Dr. Dorjee and his team emphasise the importance of Stress Management. ‘‘The body is a very intricate composite of highly sensitised systems, imbued with prana or chi, that we refer to as rlung — the life force,’’ says Dr. Dorjee. ‘‘Stress, dietary factors and lifestyle behaviour patterns function as bio-catalysts that can trigger disturbance. In the same way, they can be used to restore the balance. That is the reason we begin by persuading our patients to participate in their own healing.’’
The medicines dispensed in Tibetan healing have been formulated through the secret transmission of medical tantra from teacher to disciple for centuries. This knowledge is not to be exploited for making money, and all the pills, potions and decoctions produced under such closely supervised methods are accompanied by prayer and appropriate ritual.
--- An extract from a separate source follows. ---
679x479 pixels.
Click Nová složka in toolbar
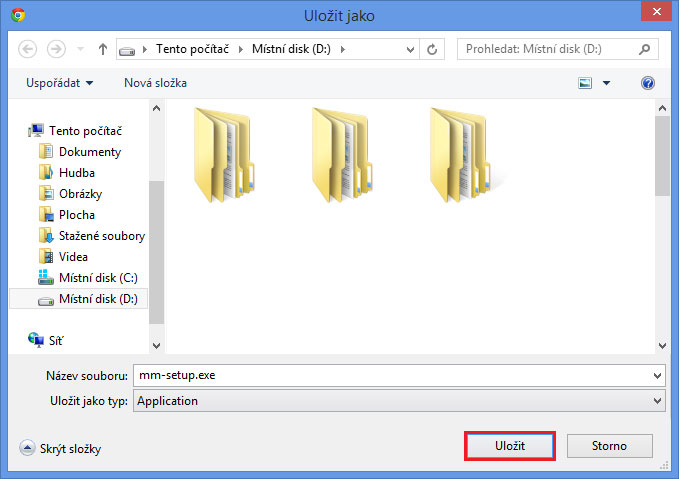[x=155, y=83]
When we receive a Tibetan pill, we are actually receiving a benediction for our health and well-being, in addition to the healing properties carried by the herb that makes up the medicine. The herbs for Tibetan medicine are all from Himalayan regions like Ladakh, Gangtok, Manali and Southern Tibet, and the ‘‘Jewel Pills,’’ which take six months to make, are made of precious ingredients.
Research into the properties and methods of Tibetan medicine is being conducted across the world to establish the scientific basis behind the ancient classical formulations. In fact, Tibetan medicine has definite connections to Ayurveda, but its development under Buddhist doctrine and teachings has given it an independent identity. While Dr. Dorjee and his team work hard to tackle the gastrointestinal, skin and degenerative disorders that result from a contemporary urban lifestyle, they are affected by lack of resources and sponsors. Some institutions have come forward to help them in places like Bangalore. But individuals and donors who can help with travel and finding a space to stay and practice are urgently needed to enable this holistic form of healing to reach more Indian centres.
Dramatic recovery from life-threatening disorders and a restoration of energy and well-being among those who had chronic illnesses is a common story among former patients of the Tibetan school. We must show more initiative to see that this form of healing puts down stronger roots in our own country.